Organisms from various prokaryotic and eukaryotic phyla are equipped with the ability to form inorganic materials (biomaterials). The inorganic materials produced by organisms usually exhibit shapes, structural organization and functionalities that are unknown from abiotically formed materials made of the same mineral type. The structural and morphological diversity of biomaterials made of the same mineral type demonstrates the capability of organisms to guide the growth of mineral crystals and to arrange crystals as well as amorphous mineral particles into well-defined larger structures. The synthetic fabrication of materials with structural complexities similar to that of many biomaterials is beyond the capabilities of current technology. Elucidating the biochemical mechanisms behind biomaterial formation and morphogenesis is therefore not only a fascinating biological project but is also of interest to more applied fields of research. For instance, mimicking of the biological mechanism in materials synthesis may help to fabricate novel materials that exhibit advanced structural and functional properties. The cellular machinery that enables organisms to produce a specific material morphology is so far only identified in parts and only for a small number of organisms.
Studying CaCO3 biogenesis and morphogenesis
The most abundant biomineral, in terms of quantity and number of producing species, is calcium carbonate (CaCO3). Among the most intriguing examples of biologically formed CaCO3 are the elaborately shaped scales, termed coccoliths, that are produced by unicellular algae denoted coccolithophores (Figure 1). Coccolithophores are the world's most significant producers of CaCO3 and important players in the marine ecosystem.
There are two main groups which coccoliths are divided into. Holococcoliths are formed from simple rhomboherdral calcite crystals, while the heterococcoliths are built from complex crystals which exhibit shapes that are unknown from abiotically formed calcite. Heterococcoliths are produced intracellularly one after the other in a specialized compartment termed coccolith vesicle (Movie 1). Depending on the species formation of a heterococcolith requires one to a few hours. Mature heterococcoliths are secreted to the cell surface and assembled into a shell termed coccosphere, which encases each cell. Click here to watch heterococcolith formation and secretion in Coccolithus pelagicus (Taylor et al. 2007 Eur. J. Phycol.).
Figure 2: General stages of coccolith formation
Coccolithophores are easy to grow in the laboratory and their, in comparison to multicellular CaCO3-formers, biological simplicity makes them attractive model organisms for exploring the genetic factors underlying the formation of complex CaCO3 structures. Surprisingly little is known about the cellular machinery that guides coccolith biogenesis and enables the cells to precisely control the morphology of heterococcolith calcite crystals.
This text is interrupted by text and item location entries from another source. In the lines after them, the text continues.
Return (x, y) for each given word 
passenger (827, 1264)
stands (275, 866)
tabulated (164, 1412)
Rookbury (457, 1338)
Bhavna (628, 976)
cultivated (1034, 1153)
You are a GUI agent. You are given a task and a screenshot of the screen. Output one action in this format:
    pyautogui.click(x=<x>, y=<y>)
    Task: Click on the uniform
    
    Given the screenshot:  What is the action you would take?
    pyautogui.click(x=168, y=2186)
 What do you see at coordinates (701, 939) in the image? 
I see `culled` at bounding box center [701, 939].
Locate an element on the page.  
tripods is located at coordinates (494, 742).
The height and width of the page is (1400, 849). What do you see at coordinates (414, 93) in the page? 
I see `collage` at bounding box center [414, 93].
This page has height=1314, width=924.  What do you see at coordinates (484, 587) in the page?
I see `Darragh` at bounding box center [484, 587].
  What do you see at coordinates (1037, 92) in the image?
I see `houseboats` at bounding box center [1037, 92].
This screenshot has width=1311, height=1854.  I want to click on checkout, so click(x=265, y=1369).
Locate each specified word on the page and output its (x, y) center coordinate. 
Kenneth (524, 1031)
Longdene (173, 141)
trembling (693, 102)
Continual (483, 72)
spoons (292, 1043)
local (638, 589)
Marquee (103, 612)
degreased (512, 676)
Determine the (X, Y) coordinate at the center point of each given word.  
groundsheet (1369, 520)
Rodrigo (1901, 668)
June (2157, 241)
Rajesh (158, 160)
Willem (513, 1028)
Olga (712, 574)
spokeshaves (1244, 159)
By focusing on Emiliania huxleyi, the most prominent coccolithophore in the world’s oceans and the only sequenced coccolithophore so far, and Pleurochrysis carterae as model coccolithophores we employ biochemical and genomic/molecular biology approaches to identify the proteins involved in coccolith biogenesis and morphogenesis. To pave the way for functional in vivo analysis of the identified members of the coccolith-forming machinery we are developing transformation systems and genetic tools for both coccolithophores as these techniques are currently not established. Our projects involve a broad spectrum of methods in biochemistry (protein isolation and purification, identification, and characterization), molecular and cell biology (e.g. genetic transformation of algae, organelle isolation, flow cytometry, fluorescence and electron microscopy).